Capturing lessons learned is another powerful tool. When teams reflect on past projects and experiences together and document what worked (and what didn’t), those insights become reusable guidance for the entire organization. NASA’s “Pause and Learn” sessions are a model for this approach. It holds regular team reflections and then documents insights into a central repository, helping teams learn from both failures and successes.

♦ Expertise location systems remain an essential capability. A global pharmaceutical company, for instance, built an expertise locator that catalogs technical experts and pairs it with a dedicated answer service. This system, developed with input from communities of practice, enables project teams to quickly find the right expert, saving time, boosting collaboration, and ensuring easy access to critical knowledge.

Reskilling and Preparing the Future Workforce

KM is a catalyst for organizational learning, but in the modern era, it must go beyond formal training. Today’s organizations need learning ecosystems that blend human expertise with AI-driven insights, enable peer-to-peer exchange, and move knowledge across boundaries in real time.

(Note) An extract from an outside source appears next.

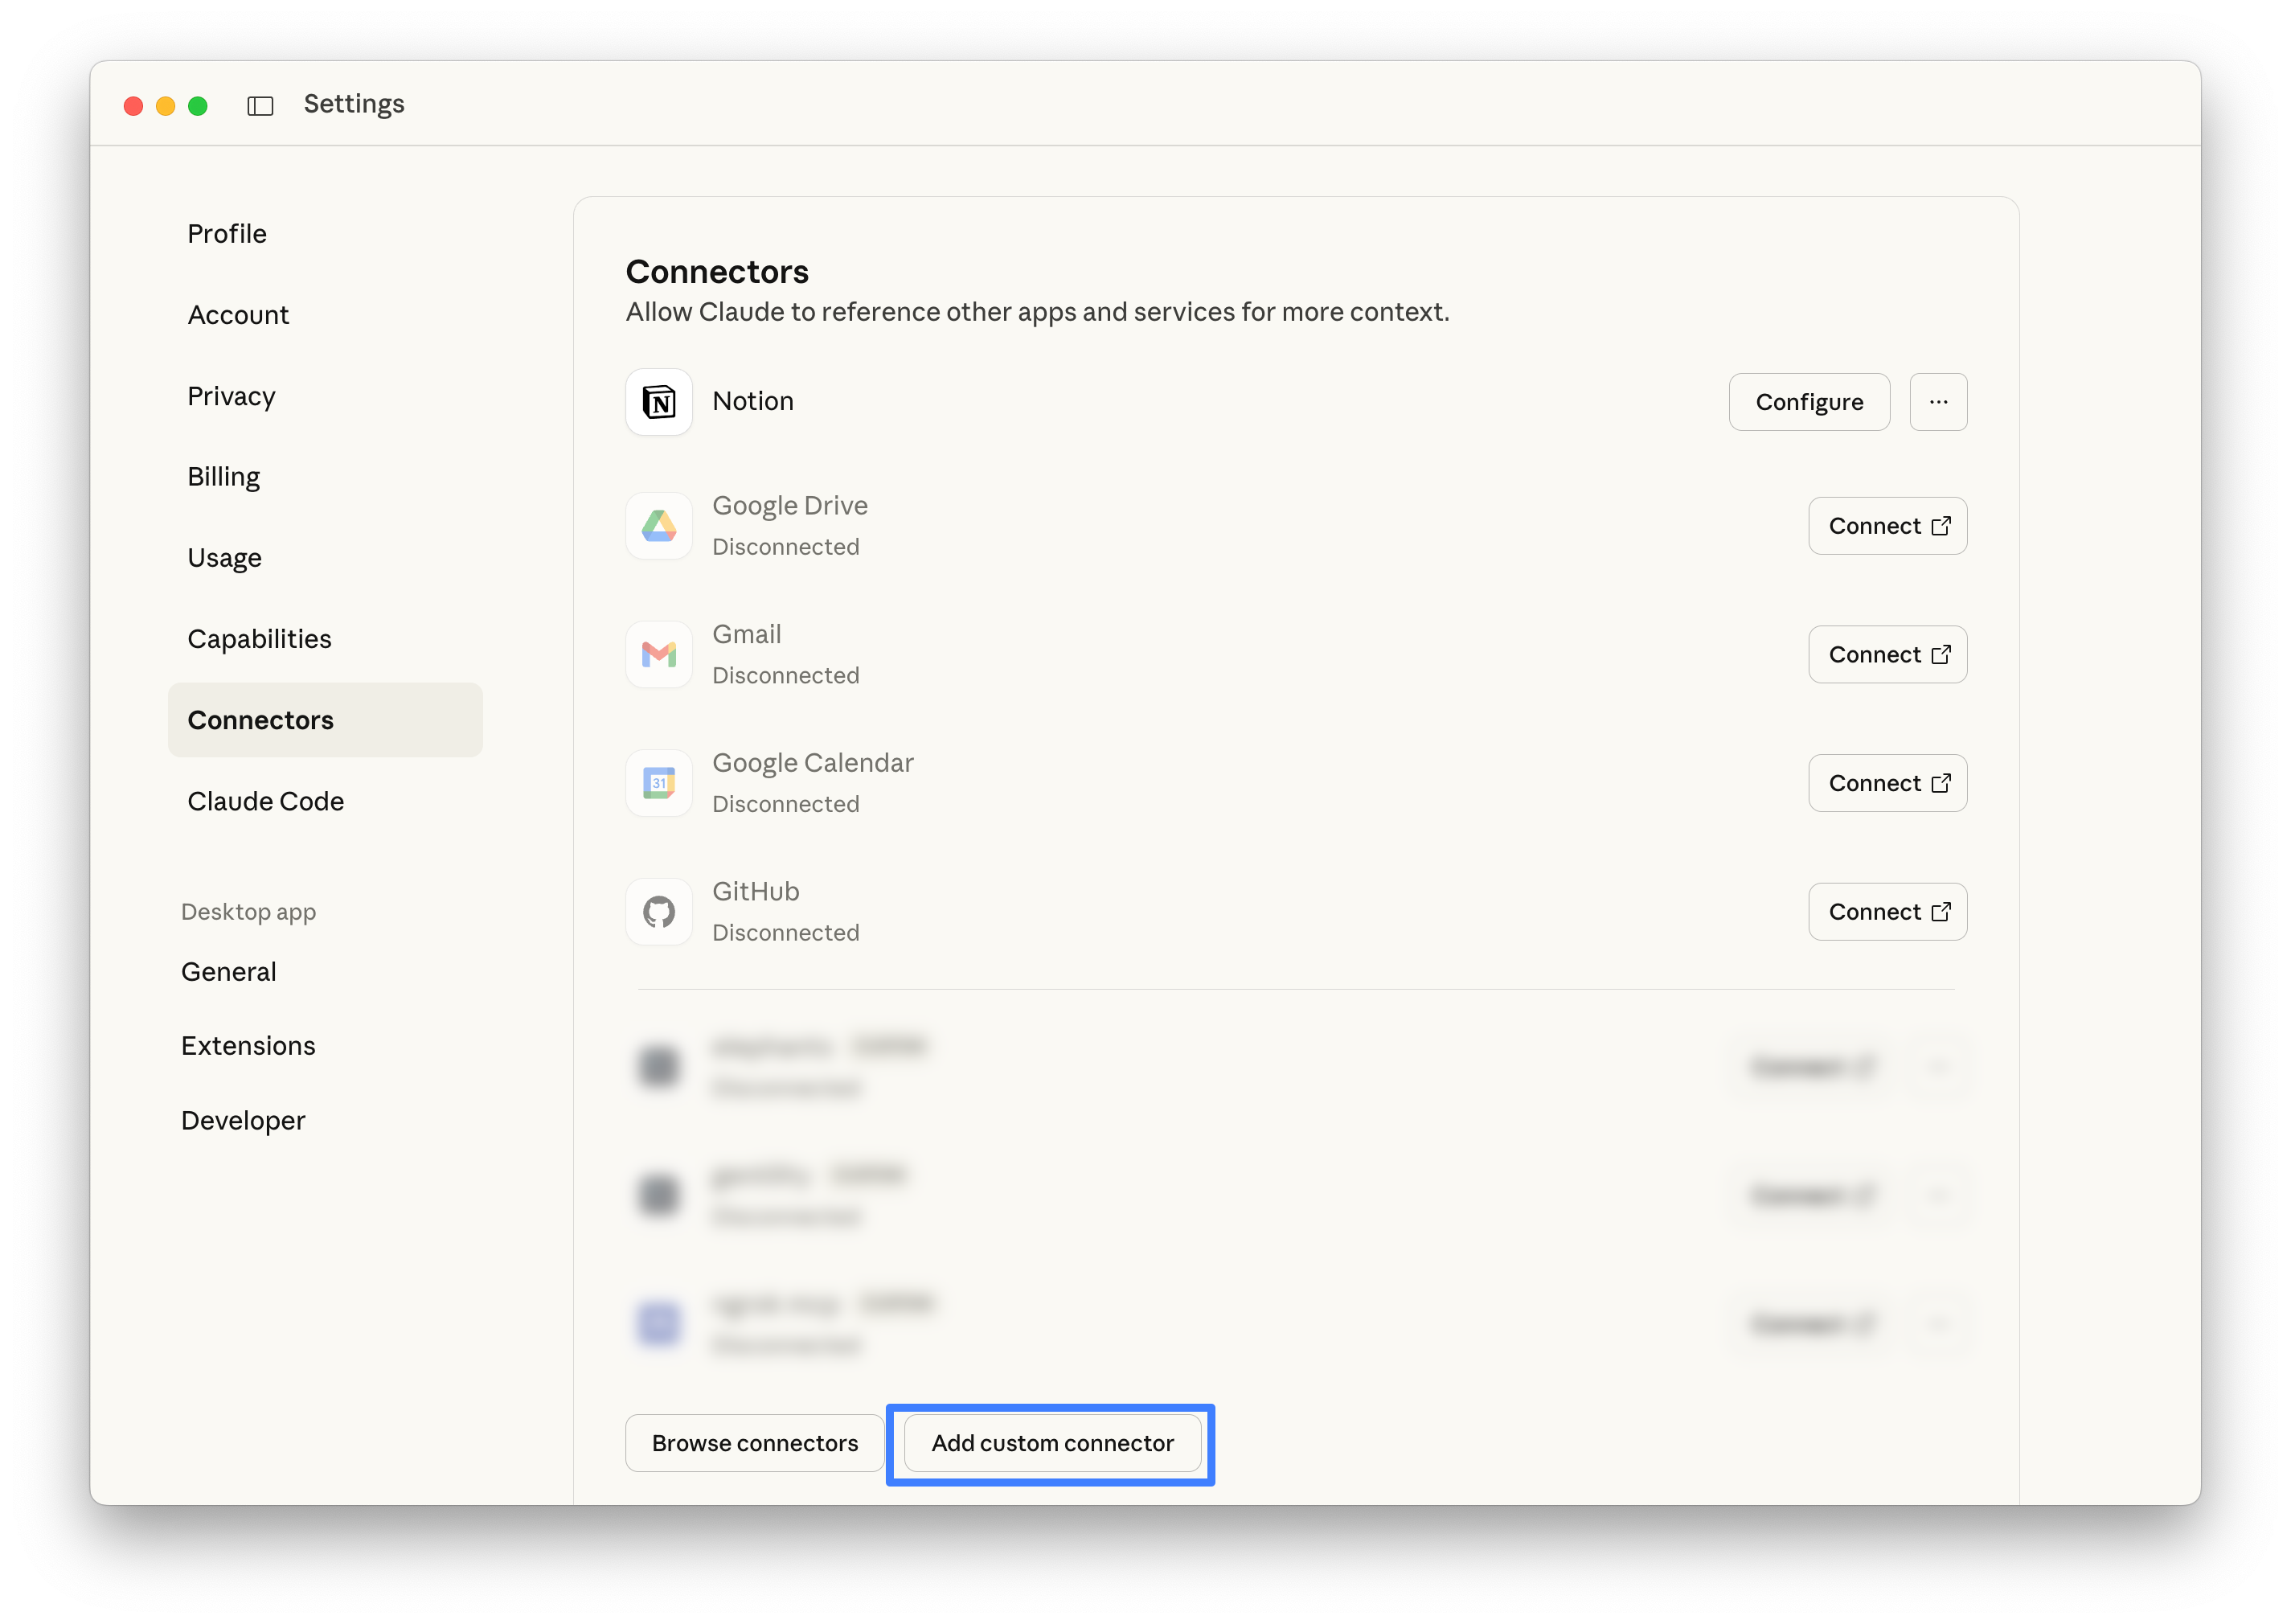Connect the Google Calendar integration

1887,783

♦ Communities of practice are a proven way to augment formal learning. Rather than relying on informal networks, Framatome, a global energy services organization, established structured communities with clear charters and alignment to business objectives. These communities became trusted spaces, both virtual and in-person, where employees could ask questions, share artifacts, and co-develop standards. The result was greater agility where knowledge moved quickly from discovery to standard practice, and community activities directly supported the company’s strategic goals.

♦ Applying lessons learned creates real impact when best practices identified by project teams are actively integrated back into processes, playbooks, and training and not simply stored in a repository. By closing the loop and making learning visible, KM leaders can ensure that knowledge is not only captured, but that it is also applied and continuously evolves as the organization grows. This is where the true value of reuse happens, driving ongoing improvement and resilience.

♦ Recognizing participation in communities, capturing or reusing lessons, and mentoring as performance-relevant behaviors help embed learning into the culture. When employees see their contributions valued, they’re more likely to participate and invest in the collective intelligence of the organization. Over time, this builds a more resilient and adaptable learning culture.

Embedding AI Into Everyday Work

AI is already reshaping KM by automating routine tasks, enhancing search and retrieval, and enabling proactive knowledge enablement. APQC’s research into KM priorities and trends also reveals that incorporating AI and other smart technology remains the top priority for KM teams to focus on. But technology alone isn’t the answer. KM leaders must ensure that AI solutions are ethical, transparent, and designed around real user needs and that the underlying knowledge is validated and trustworthy.

Infosys, for example, faced a challenge when critical knowledge was scattered across internal sites, personal devices, and individual experts. By developing an AI-powered search platform built on LLMs—and embedding these capabilities into everyday tools— Infosys enabled consultants to reuse project artifacts, collaborate across silos, and respond faster to client needs. The platform reduced search times by 50%, boosted user satisfaction by 80%, and helped to mitigate knowledge loss from employee turnover.